In this series on the science of purpose, I have been discussing the limits of scientism resulting from the inherent limitations of subject-object metaphysics (SOM), which is fundamental to science itself: That is, the analytical framework introduced by René Descartes in the 17th century remains intact in the modern science of today. Descartes famously created the subject-object dualism by dividing experience into the two realms of res extensa and res cogitans. He declared, simply stated, the ultimate separation of mind from external reality. His metaphysics is embodied in his famous statement, “Cogito ergo sum.”  (I think, therefore I am.)

The metaphysics of Aquinas accommodated mind, body, and soul without dualism. But the metaphysics of Descartes overturned that precedent of scholastic metaphysics. Descartes is rightly considered one of the founding fathers of Western science. And the conversion from medieval scholasticism to Cartesian dualism propelled scientific advance dramatically. 

The Errant Path

But in a manner quite unintended, it was this very dualism of Descartes, and his abandonment of Thomistic Aristotelianism, that has led us inexorably onto the errant path of scientism and scientific atheism.

How so? 

For the 250 or so years following Descartes, enlightenment, modern, and postmodern philosophers such as Locke, Berkeley, Leibniz, Spinoza, Hume, and Kant labored valiantly but in vain to reconcile Cartesian dualism with common experience. It really is impossible to fit a square peg into a round hole, even when the greatest minds try for centuries to do so. Their combined experience is aptly summarized by the most famous of them all, Immanuel Kant, who proclaimed that, because of SOM, we never really know the “Ding an sich.” (The thing in itself.)

The Bad Argument

In his book Seeing Things as They Are: A Theory of Perception, Berkeley professor of philosophy John Searle has described this state of affairs as “The Bad Argument. One of the biggest mistakes in philosophy in the past several centuries…it is the mistake of supposing that we never directly perceive objects in the world but directly perceive only our subjective experiences.” (pp 10-11)

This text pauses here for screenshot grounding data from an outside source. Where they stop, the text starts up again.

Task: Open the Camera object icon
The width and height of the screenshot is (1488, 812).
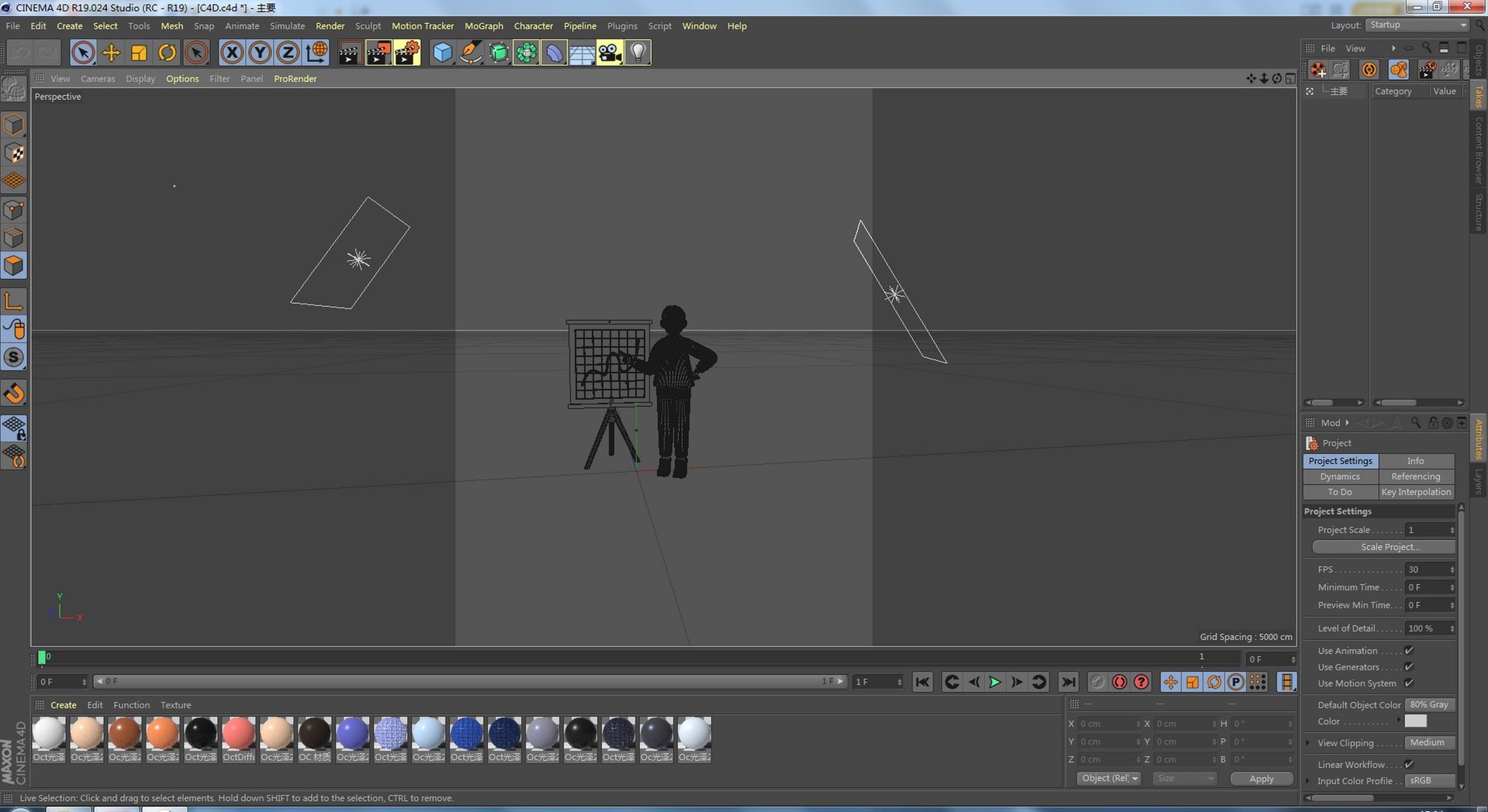Action: (610, 53)
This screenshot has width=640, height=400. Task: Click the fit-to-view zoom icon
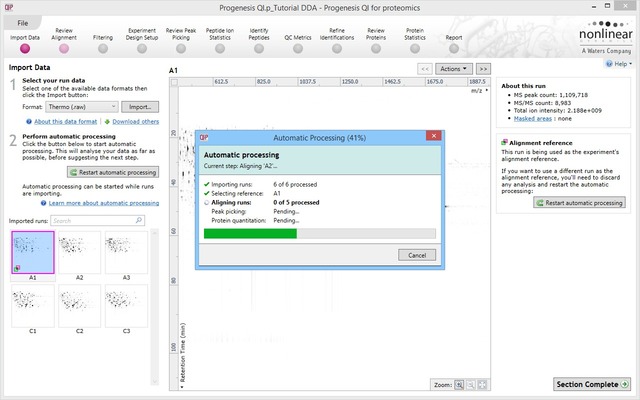pos(483,384)
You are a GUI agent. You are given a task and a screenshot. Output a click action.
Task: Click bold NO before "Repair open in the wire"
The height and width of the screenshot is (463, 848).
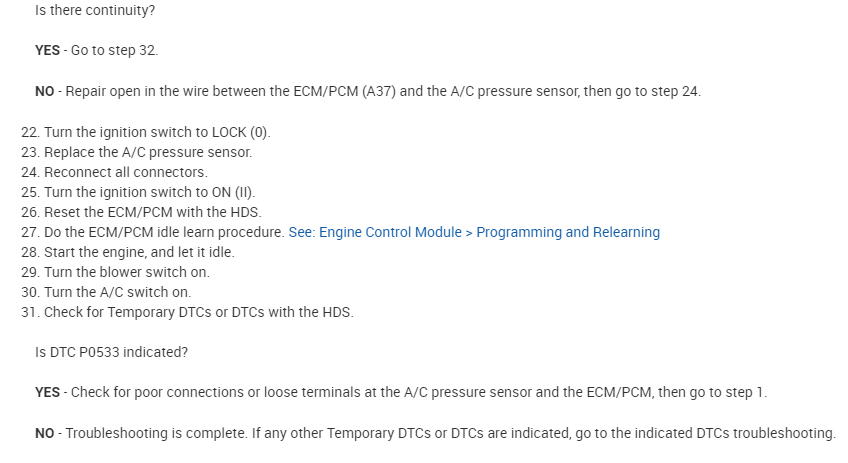pos(44,91)

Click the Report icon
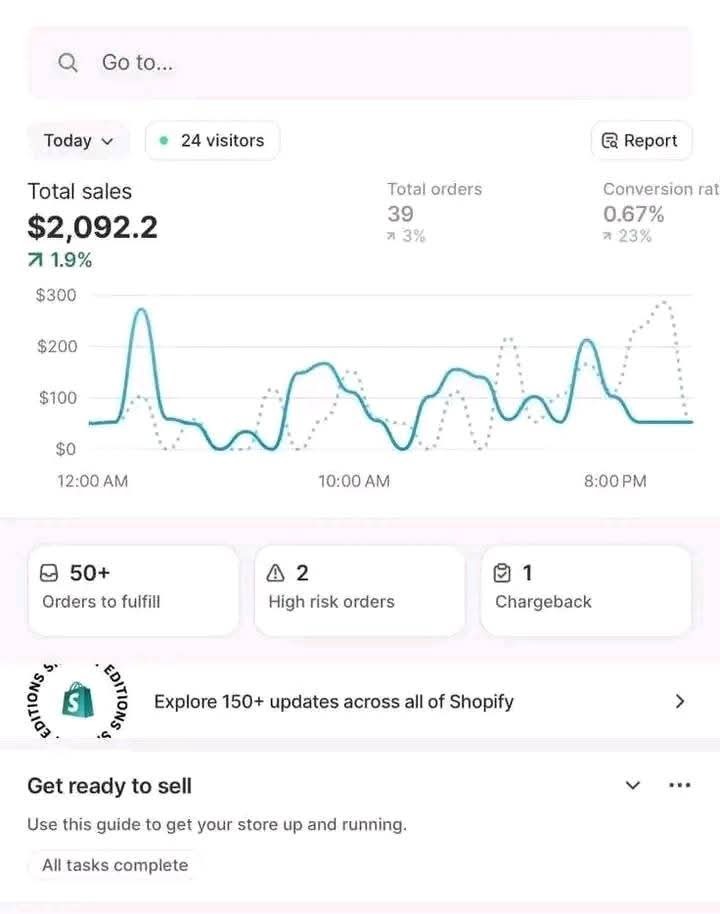point(609,140)
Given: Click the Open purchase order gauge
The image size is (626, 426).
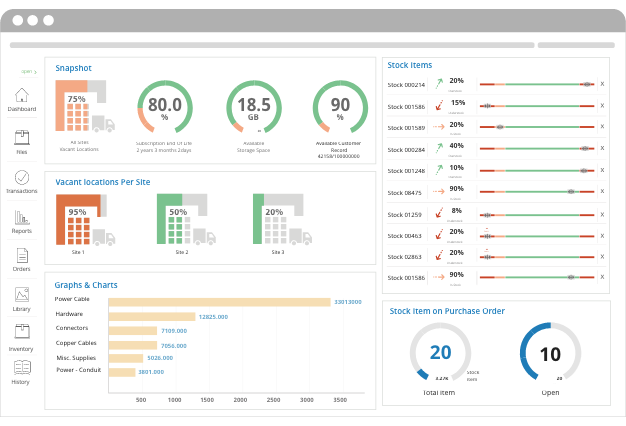Looking at the screenshot, I should [550, 354].
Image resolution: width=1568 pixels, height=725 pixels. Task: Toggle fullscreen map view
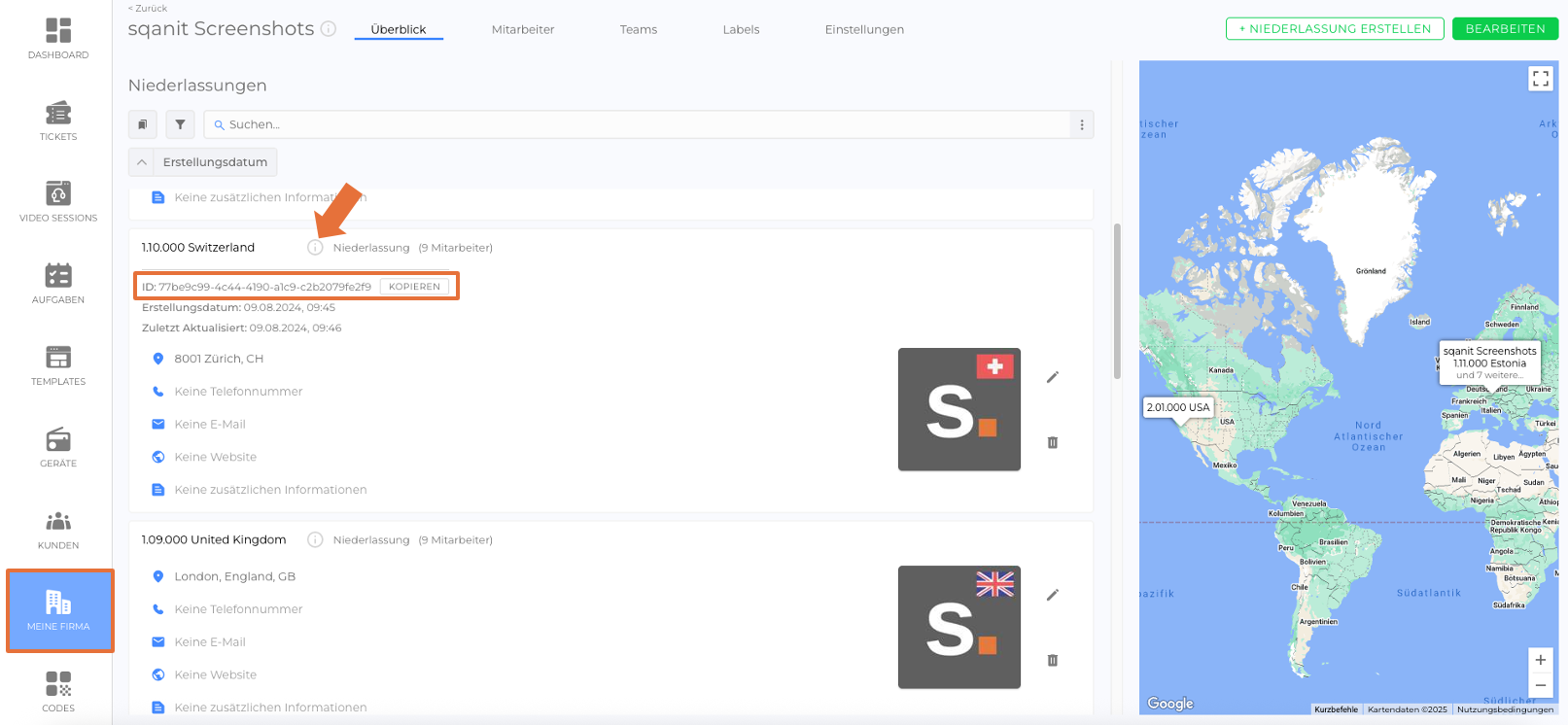[1540, 79]
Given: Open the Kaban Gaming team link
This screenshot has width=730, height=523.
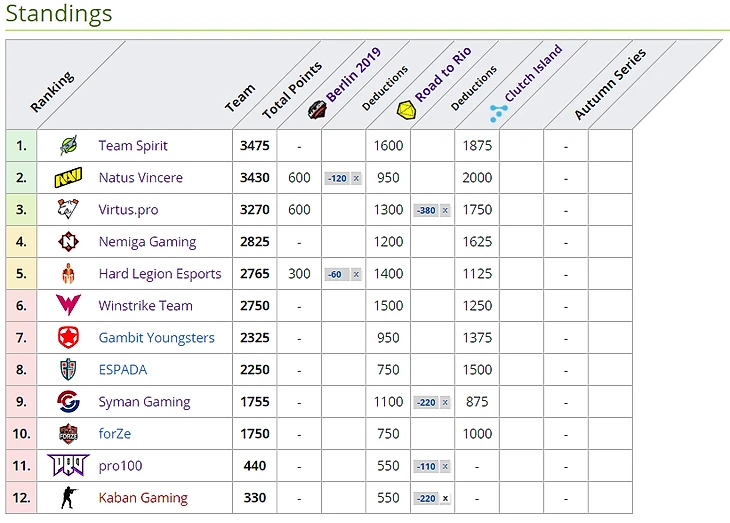Looking at the screenshot, I should 142,498.
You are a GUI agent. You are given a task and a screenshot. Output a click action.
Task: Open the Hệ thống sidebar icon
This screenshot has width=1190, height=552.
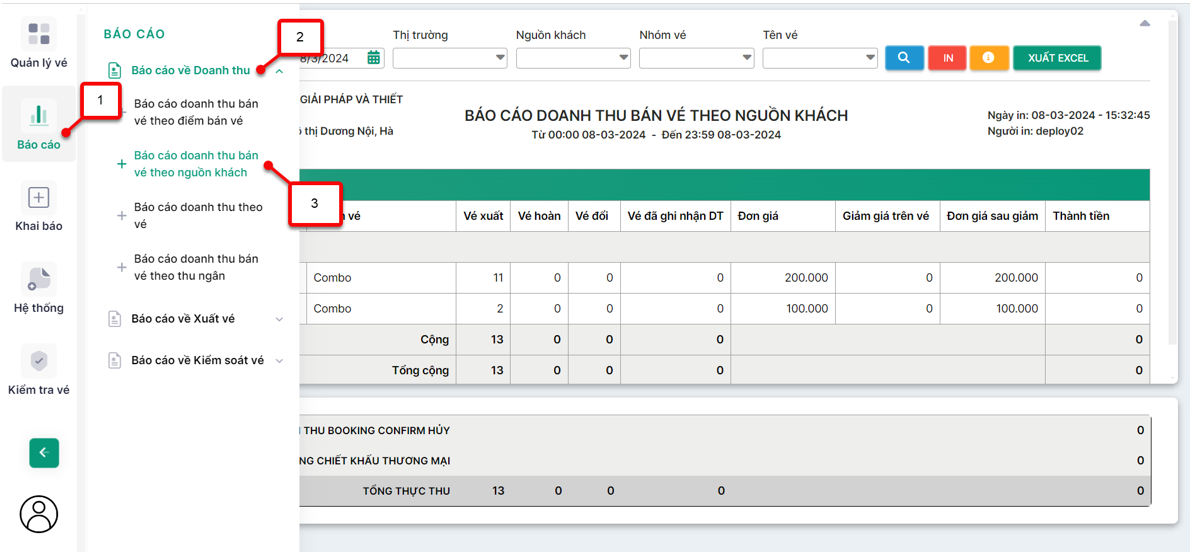[39, 279]
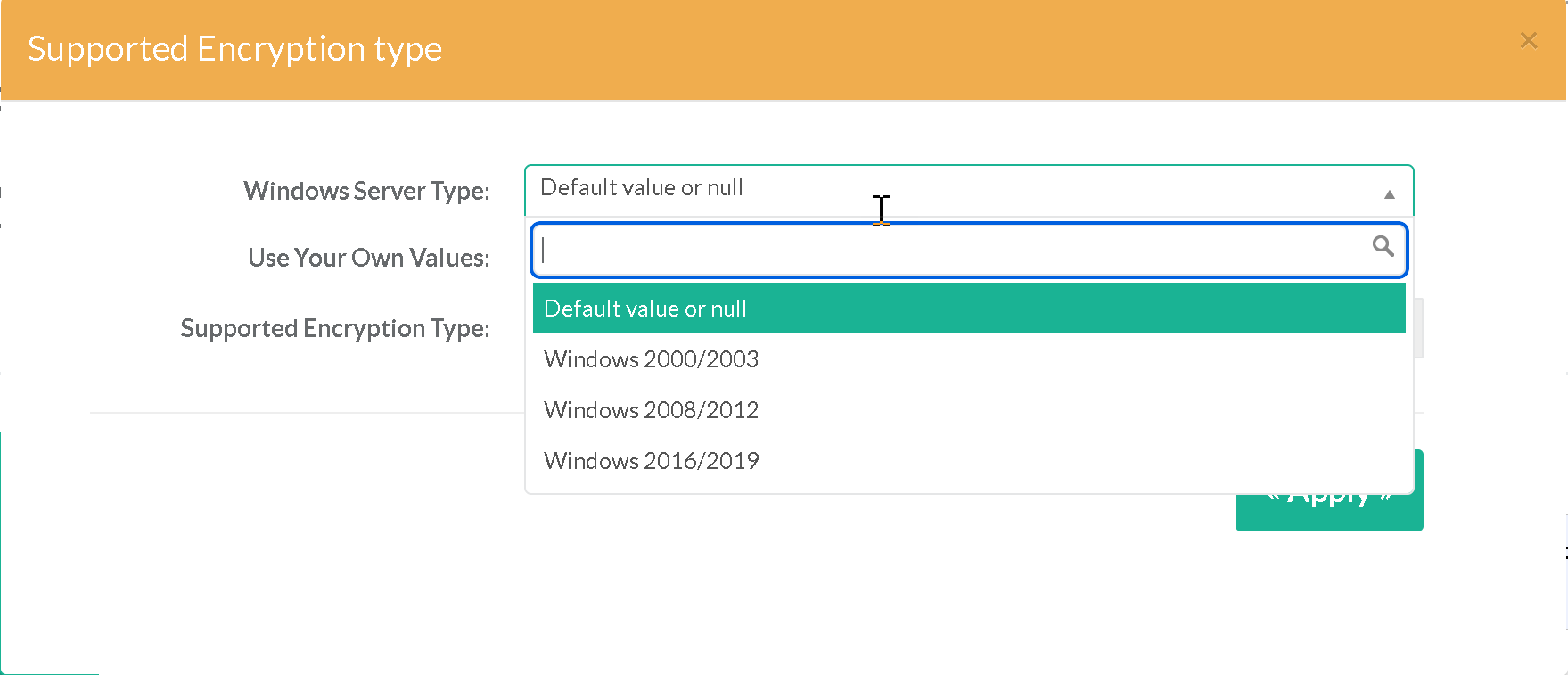1568x675 pixels.
Task: Click the "Supported Encryption Type:" field label
Action: click(x=334, y=328)
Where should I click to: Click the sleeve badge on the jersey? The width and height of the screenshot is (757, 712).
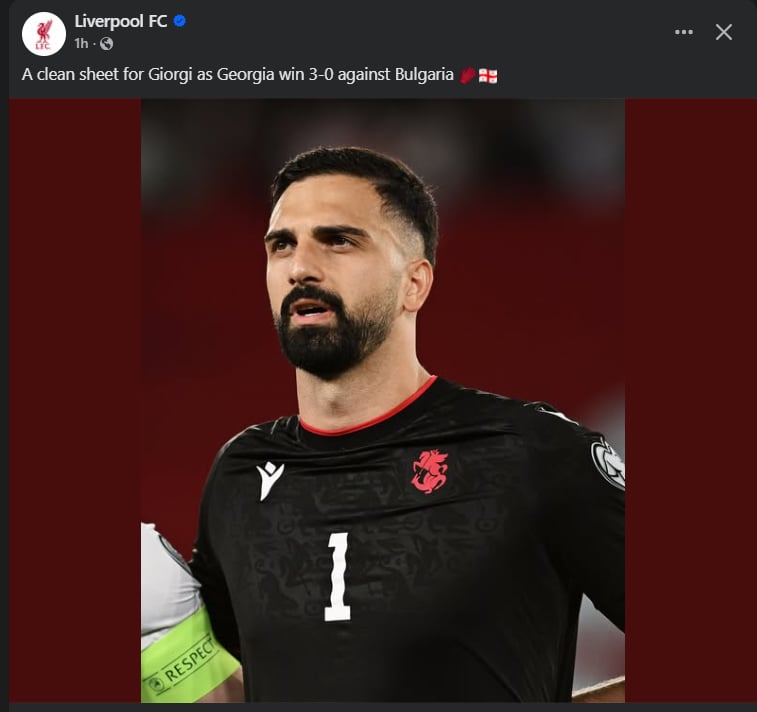click(x=607, y=462)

And while all of this may seem to many as just so much esoteric and irrelevant philosophizing, these philosophical misadventures led directly to a deeper and more regrettable outcome.

In my most recent post, “Understanding Limits of Scientism,” I pointed out that it is impossible to analyze vision or consciousness/mind via SOM. And yet, that is exactly what Western philosophy has tried unsuccessfully to accomplish for almost three centuries. And although it is seldom explicitly articulated as such, the goal of Descartes and all of his successors was to somehow isolate and grasp the human soul as an object.  That is, in the same way that they unsuccessfully attempted to grasp vision and consciousness: via SOM. Which is impossible.

Considering all of the above, this failure created a gaping void that scientism opportunistically aggrandized. Since materialists, aka scientific atheists, only believe in energy and matter as discerned by SOM, the abject failure of SOM “to find the soul” has proved to them that their atheism is correct.

Again quoting John Searle, “Philosophy never completely overcomes its history, and many of the mistakes of the past are still with us.” (p. 10)

If we want to overcome scientism, we must recognize these mistakes, and return to the timeless truths that obviate the misguided beliefs of materialism.